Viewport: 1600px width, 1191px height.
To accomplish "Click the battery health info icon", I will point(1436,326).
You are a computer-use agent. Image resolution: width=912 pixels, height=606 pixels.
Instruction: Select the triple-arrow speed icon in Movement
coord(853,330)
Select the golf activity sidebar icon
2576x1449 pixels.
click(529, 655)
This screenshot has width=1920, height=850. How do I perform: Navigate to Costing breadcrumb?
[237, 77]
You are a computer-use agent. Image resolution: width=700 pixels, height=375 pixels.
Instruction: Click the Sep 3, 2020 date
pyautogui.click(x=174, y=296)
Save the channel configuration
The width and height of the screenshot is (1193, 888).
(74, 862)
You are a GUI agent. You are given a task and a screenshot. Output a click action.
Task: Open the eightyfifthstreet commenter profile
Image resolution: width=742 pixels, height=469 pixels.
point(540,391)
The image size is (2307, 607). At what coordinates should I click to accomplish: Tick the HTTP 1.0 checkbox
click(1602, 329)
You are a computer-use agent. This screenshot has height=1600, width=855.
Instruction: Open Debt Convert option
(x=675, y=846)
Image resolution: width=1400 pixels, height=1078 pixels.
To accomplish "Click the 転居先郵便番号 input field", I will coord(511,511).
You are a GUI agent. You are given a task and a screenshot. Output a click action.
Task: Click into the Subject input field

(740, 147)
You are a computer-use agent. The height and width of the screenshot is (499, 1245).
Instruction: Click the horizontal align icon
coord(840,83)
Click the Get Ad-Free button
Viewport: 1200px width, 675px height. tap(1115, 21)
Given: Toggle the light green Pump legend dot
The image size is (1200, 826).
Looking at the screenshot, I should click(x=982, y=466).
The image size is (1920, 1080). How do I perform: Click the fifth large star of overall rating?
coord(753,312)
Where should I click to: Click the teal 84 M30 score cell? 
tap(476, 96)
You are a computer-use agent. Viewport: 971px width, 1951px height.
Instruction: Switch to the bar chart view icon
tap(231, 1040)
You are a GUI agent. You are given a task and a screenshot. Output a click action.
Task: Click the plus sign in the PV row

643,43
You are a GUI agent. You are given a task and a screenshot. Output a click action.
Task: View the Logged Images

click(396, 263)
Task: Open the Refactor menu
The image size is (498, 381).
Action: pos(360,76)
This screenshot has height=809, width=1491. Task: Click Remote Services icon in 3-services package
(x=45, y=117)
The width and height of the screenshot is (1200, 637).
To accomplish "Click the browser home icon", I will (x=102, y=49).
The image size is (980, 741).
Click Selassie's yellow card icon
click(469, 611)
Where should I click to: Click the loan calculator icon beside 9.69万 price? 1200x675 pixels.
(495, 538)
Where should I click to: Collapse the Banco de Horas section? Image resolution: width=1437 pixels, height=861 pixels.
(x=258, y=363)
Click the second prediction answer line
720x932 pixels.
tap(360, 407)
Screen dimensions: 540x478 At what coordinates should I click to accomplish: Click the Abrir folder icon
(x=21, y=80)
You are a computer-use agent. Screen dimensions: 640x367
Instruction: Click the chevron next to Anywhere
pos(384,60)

◆ ◆ ◆

*How to complete this task:* Once you have read the entries above, copy them out exactly as they were given.

*Finished task:*
Viewport: 1600px width, 1191px height.
To accomplish "Click the battery health info icon", I will point(1436,326).
You are a computer-use agent. Image resolution: width=912 pixels, height=606 pixels.
Instruction: Select the triple-arrow speed icon in Movement
coord(853,330)
Select the golf activity sidebar icon
2576x1449 pixels.
click(529, 655)
This screenshot has width=1920, height=850. How do I perform: Navigate to Costing breadcrumb?
[237, 77]
You are a computer-use agent. Image resolution: width=700 pixels, height=375 pixels.
Instruction: Click the Sep 3, 2020 date
pyautogui.click(x=174, y=296)
Save the channel configuration
The width and height of the screenshot is (1193, 888).
(74, 862)
You are a GUI agent. You are given a task and a screenshot. Output a click action.
Task: Open the eightyfifthstreet commenter profile
Image resolution: width=742 pixels, height=469 pixels.
point(540,391)
The image size is (2307, 607). At what coordinates should I click to accomplish: Tick the HTTP 1.0 checkbox
click(1602, 329)
You are a computer-use agent. This screenshot has height=1600, width=855.
Instruction: Open Debt Convert option
(x=675, y=846)
Image resolution: width=1400 pixels, height=1078 pixels.
To accomplish "Click the 転居先郵便番号 input field", I will coord(511,511).
You are a GUI agent. You are given a task and a screenshot. Output a click action.
Task: Click into the Subject input field

(740, 147)
You are a computer-use agent. The height and width of the screenshot is (499, 1245).
Instruction: Click the horizontal align icon
coord(840,83)
Click the Get Ad-Free button
Viewport: 1200px width, 675px height. tap(1115, 21)
Given: Toggle the light green Pump legend dot
The image size is (1200, 826).
Looking at the screenshot, I should click(x=982, y=466).
The image size is (1920, 1080). How do I perform: Click the fifth large star of overall rating?
coord(753,312)
Where should I click to: Click the teal 84 M30 score cell? 
tap(476, 96)
You are a computer-use agent. Viewport: 971px width, 1951px height.
Instruction: Switch to the bar chart view icon
tap(231, 1040)
You are a GUI agent. You are given a task and a screenshot. Output a click action.
Task: Click the plus sign in the PV row

643,43
You are a GUI agent. You are given a task and a screenshot. Output a click action.
Task: View the Logged Images

click(396, 263)
Task: Open the Refactor menu
The image size is (498, 381).
Action: pos(360,76)
This screenshot has height=809, width=1491. Task: Click Remote Services icon in 3-services package
(x=45, y=117)
The width and height of the screenshot is (1200, 637).
To accomplish "Click the browser home icon", I will (x=102, y=49).
The image size is (980, 741).
Click Selassie's yellow card icon
click(469, 611)
Where should I click to: Click the loan calculator icon beside 9.69万 price? 1200x675 pixels.
(495, 538)
Where should I click to: Collapse the Banco de Horas section? Image resolution: width=1437 pixels, height=861 pixels.
(x=258, y=363)
Click the second prediction answer line
720x932 pixels.
tap(360, 407)
Screen dimensions: 540x478 At what coordinates should I click to accomplish: Click the Abrir folder icon
(x=21, y=80)
You are a computer-use agent. Screen dimensions: 640x367
Instruction: Click the chevron next to Anywhere
pos(384,60)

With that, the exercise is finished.